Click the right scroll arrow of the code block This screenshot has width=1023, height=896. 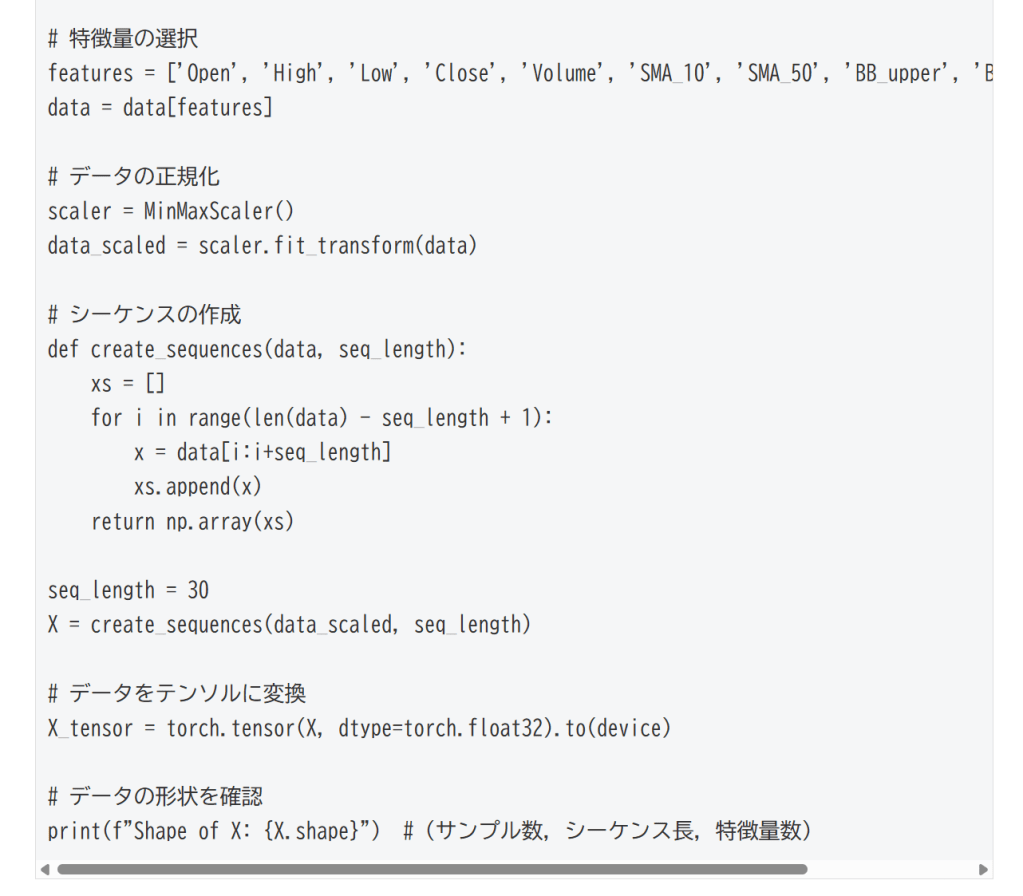coord(984,869)
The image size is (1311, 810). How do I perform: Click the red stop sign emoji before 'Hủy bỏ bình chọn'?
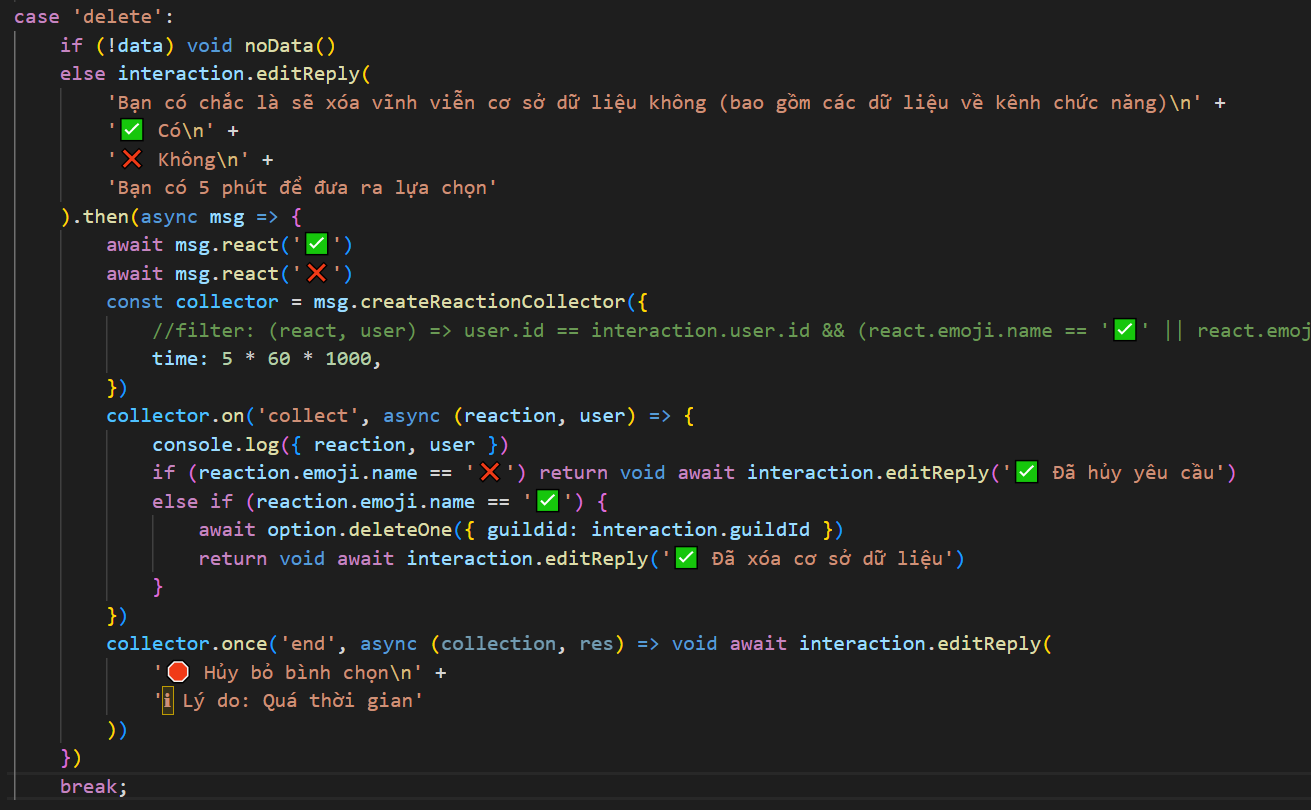point(178,672)
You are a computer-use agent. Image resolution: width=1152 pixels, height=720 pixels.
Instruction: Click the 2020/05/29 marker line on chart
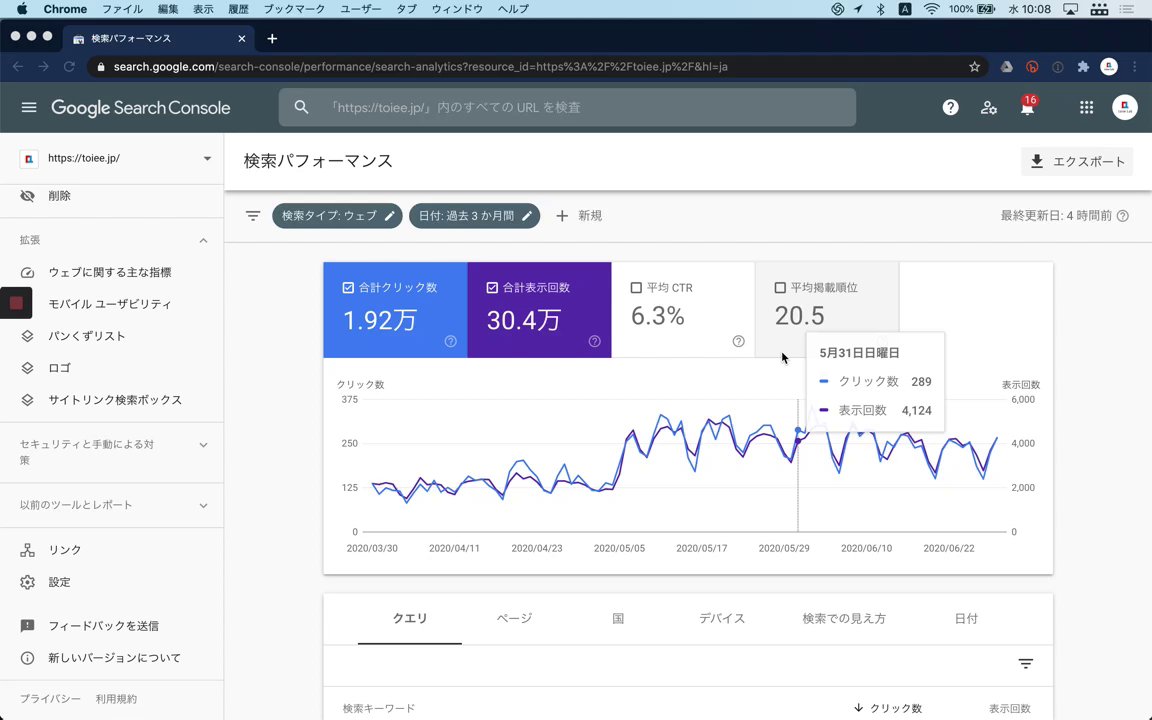(798, 466)
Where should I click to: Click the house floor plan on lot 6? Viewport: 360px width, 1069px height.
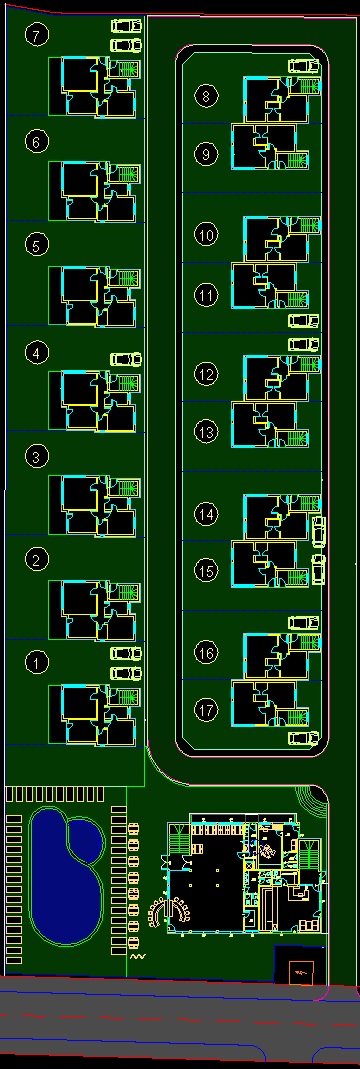pos(101,192)
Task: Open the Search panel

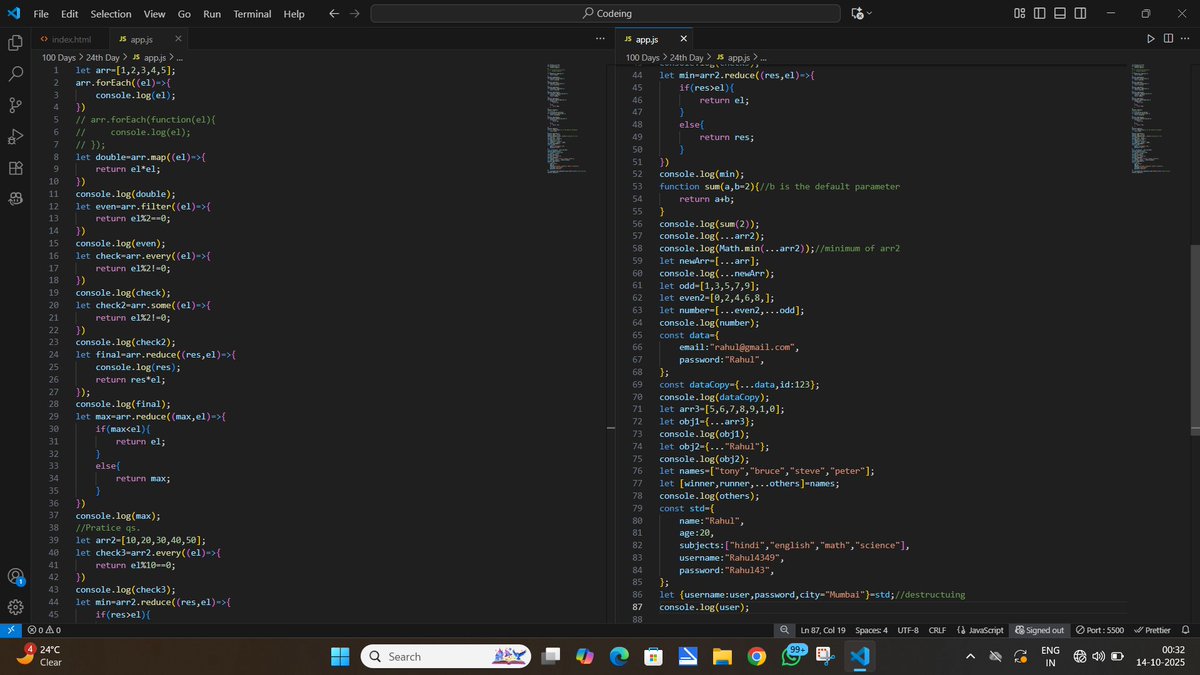Action: (x=15, y=73)
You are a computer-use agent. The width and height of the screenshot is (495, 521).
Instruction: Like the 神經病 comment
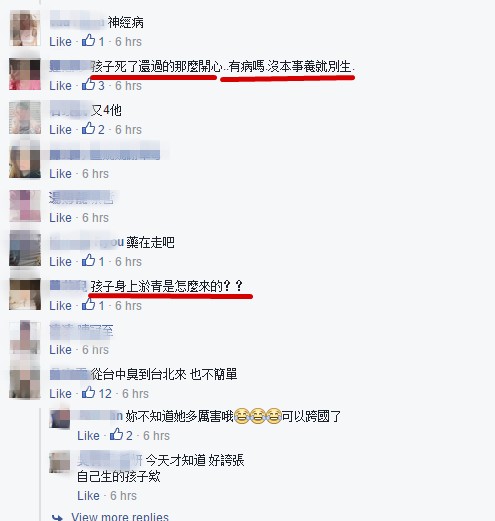coord(60,42)
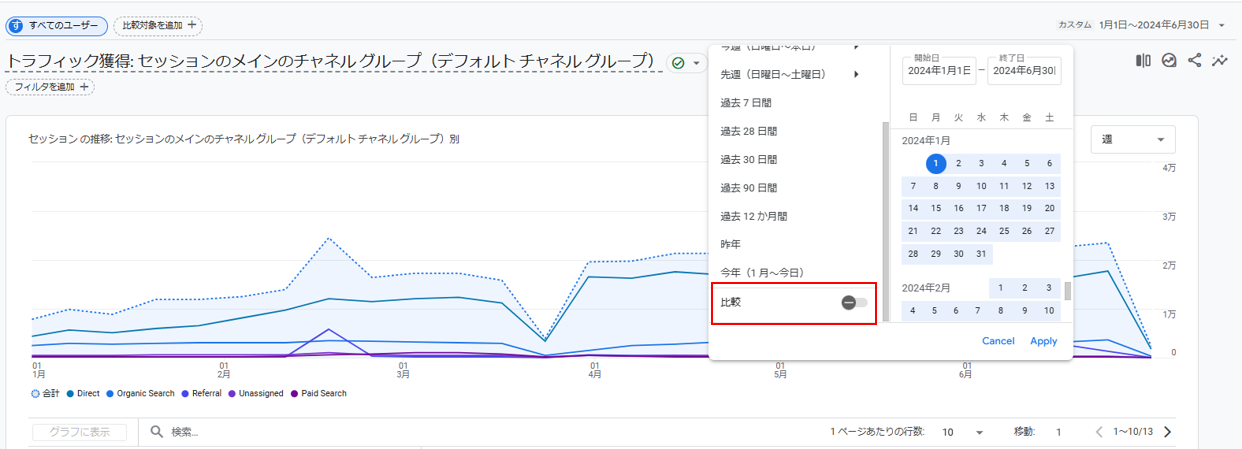Screen dimensions: 1242x449
Task: Click the 開始日 start date field
Action: pyautogui.click(x=938, y=70)
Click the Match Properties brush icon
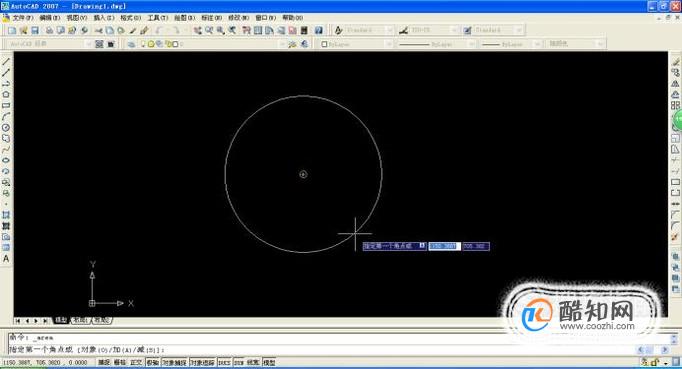The width and height of the screenshot is (682, 369). [144, 30]
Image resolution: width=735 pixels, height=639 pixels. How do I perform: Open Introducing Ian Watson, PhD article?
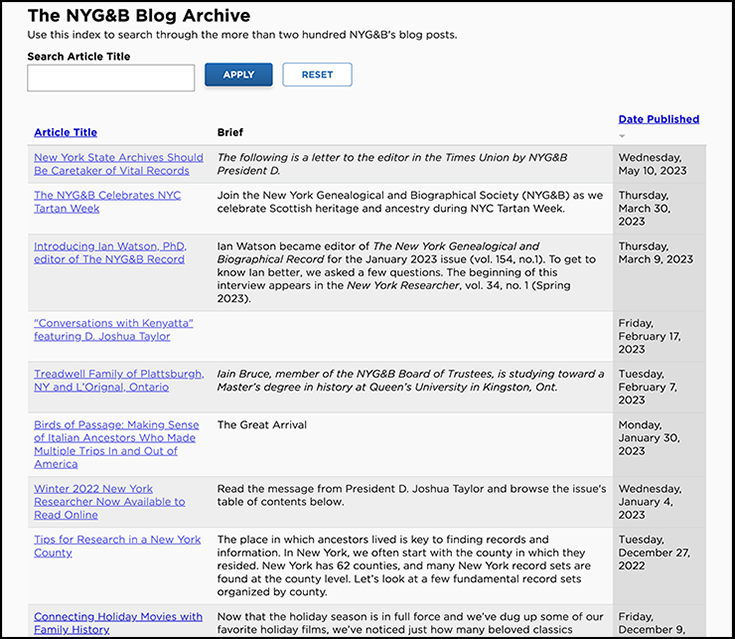click(110, 252)
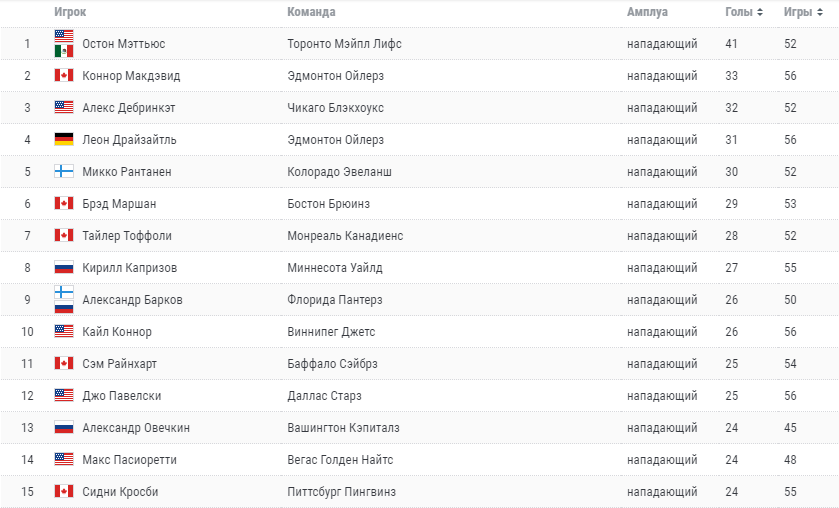Open player Остон Мэттьюс profile
This screenshot has height=508, width=839.
tap(124, 44)
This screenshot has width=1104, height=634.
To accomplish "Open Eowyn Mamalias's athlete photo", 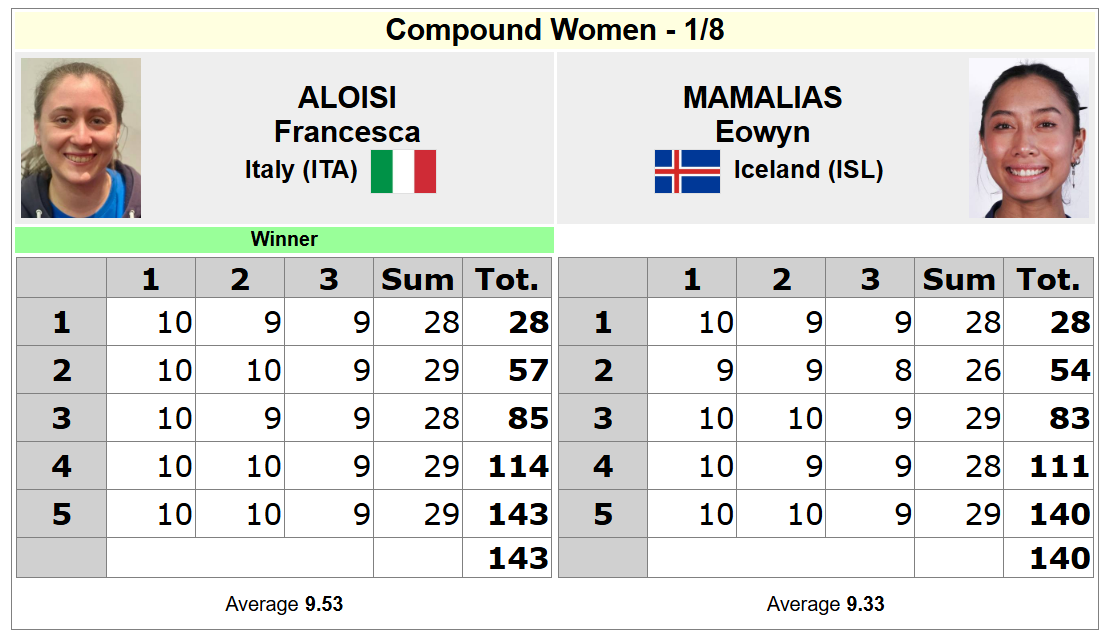I will [1028, 138].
⁂
*Task requirements*.
Would you please repeat only the lines above, beginning at the one that has "Instruction: Click the" and stopping after the one that has "You are a computer-use agent. The", exactly and with no pictures?

*Response box*.
Instruction: Click the 2020/05/29 marker line on chart
(798, 466)
Where should I click to: Click the house floor plan on lot 6? Viewport: 360px width, 1069px height.
pos(101,192)
Task: Open the Search panel

Action: (x=15, y=73)
You are a computer-use agent. The width and height of the screenshot is (495, 521).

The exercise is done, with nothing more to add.